All I remember from that time is feeling alone. No matter where I was or who I was with, it was always like I was more of an observer than an active participant in my own life. I hated myself, my life and at one point tried to make it all go away.

That is not something many people know and a weakness I was ashamed to admit I almost gave into.

As you all know, my grandfather and I were extremely close. You see, it was he who saved me.

There I was, laying in my bed, about to down the rest of a bottle of painkillers I stole from my grandmother and something told him to come upstairs and check on me. If he hadn’t, I may not be here today.

The other time I seriously considered leaving this world was in Seattle.

It was after I had been sexually assaulted in my apartment, something else very few people know about me.

At the time, it was the only way I could see to end the pain that had became my existence. If it had not been for the one person who was present that night, I again may not be here today.

When I opened the door to my bedroom, I had full intention of running a bath and making my exit, but something made me walk to the living room instead.

My friend, sleeping soundly on the couch awoke to an ever spiraling Tiffany sitting on the floor next to him. I had tapped on his shoulder, waited for him to awake and with tears rolling down my face I asked if he would hold me. Just for a moment, I wanted to feel like I wasn’t alone in this world.

Without question, he opened his arms and in a welcoming embrace, he held me through the night. I owe him my life. When everyone else brushed me aside, he was there to help me pick up the pieces and put my life back together.

I love that man in ways no one will understand.

Talk about a true friend and one that sadly I never truly appreciated back then. I think part of it was that I didn’t want to be reminded of that time in my life, the time I almost gave up, and so unknowingly I pushed him away as a way of burying the past.

Looking back, I think I was frightened by our friendship. For someone who tried to hide her true self from the world, the fact that someone knew me so deeply terrified me.

There was only one other person with whom I shared such a connection with and even he never knew the gravity of the emotional issues I struggled with, but I had been in love with him since I was 18 years old, so baring all could have meant losing him and that was simply not a chance I was willing to take.
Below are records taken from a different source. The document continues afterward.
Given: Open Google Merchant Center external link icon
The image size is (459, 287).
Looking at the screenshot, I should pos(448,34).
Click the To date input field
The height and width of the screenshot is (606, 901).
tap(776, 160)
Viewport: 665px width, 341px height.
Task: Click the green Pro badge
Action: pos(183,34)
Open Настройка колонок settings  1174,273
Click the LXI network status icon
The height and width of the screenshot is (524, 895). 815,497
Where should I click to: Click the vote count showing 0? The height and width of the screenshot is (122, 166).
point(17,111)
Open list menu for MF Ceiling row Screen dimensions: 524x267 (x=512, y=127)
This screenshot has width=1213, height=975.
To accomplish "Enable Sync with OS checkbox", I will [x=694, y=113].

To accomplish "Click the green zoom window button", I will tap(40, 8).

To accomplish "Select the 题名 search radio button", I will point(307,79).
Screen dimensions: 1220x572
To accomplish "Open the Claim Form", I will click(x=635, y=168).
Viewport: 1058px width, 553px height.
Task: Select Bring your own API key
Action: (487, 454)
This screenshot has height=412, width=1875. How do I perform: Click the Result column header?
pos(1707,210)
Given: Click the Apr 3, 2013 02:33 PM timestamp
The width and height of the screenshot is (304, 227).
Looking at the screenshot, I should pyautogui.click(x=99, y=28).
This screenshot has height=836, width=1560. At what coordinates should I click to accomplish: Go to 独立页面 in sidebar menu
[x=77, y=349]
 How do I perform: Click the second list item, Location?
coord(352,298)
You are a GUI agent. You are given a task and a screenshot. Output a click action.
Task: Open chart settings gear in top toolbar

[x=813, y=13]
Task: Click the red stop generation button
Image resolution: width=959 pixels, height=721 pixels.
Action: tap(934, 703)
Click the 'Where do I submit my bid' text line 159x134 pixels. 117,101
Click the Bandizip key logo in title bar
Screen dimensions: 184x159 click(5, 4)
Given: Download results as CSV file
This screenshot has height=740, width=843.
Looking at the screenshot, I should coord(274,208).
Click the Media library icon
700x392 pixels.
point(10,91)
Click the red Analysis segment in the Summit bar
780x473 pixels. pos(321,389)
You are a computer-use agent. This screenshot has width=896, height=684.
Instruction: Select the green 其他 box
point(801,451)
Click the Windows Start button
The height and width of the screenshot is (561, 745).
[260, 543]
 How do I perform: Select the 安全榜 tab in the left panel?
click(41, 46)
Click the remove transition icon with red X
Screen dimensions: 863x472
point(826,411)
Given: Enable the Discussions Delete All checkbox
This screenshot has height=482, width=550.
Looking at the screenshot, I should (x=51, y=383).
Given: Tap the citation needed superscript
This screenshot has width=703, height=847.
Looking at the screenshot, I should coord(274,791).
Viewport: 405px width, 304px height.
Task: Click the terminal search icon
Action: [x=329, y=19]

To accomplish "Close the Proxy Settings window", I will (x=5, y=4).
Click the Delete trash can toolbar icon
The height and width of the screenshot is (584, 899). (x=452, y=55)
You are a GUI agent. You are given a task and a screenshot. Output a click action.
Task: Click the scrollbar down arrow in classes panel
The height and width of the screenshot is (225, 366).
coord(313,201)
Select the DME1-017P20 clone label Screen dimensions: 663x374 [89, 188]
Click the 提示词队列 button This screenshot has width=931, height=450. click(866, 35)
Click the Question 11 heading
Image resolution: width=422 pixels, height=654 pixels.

And therefore, there was always this % of myself I kept hidden, even from him.

I realize now that I was going about all of this in the completely wrong manner. The more you try to please the world by fitting in the box labeled normal, the more you lose yourself.

My depression wasn’t really something I talked about openly because I thought of it as a disability, but it’s not.

A friend of mine described it quiet well.  He explained, after the darkness, everything seems to shine brighter. It is where we draw our creativity and in many cases our strength to manage our way through the next manic episode.

Spiraling out  as we call it is like riding out a wave. If you fight it, you are working against the natural course of nature and may end up stuck beneath the undertow.

Where we are doomed to repeat the cycle over and over again until one day it breaks us.

Brave are the ones who are not afraid to admit that they have been weak. To be weak is to be human and it is what allows us to grow.

By masking ourselves from those around us, we are doing a great disservice to ourselves and halting the potential be extraordinary.

For we are the dangerously creative, our madness a gift and the world our canvas.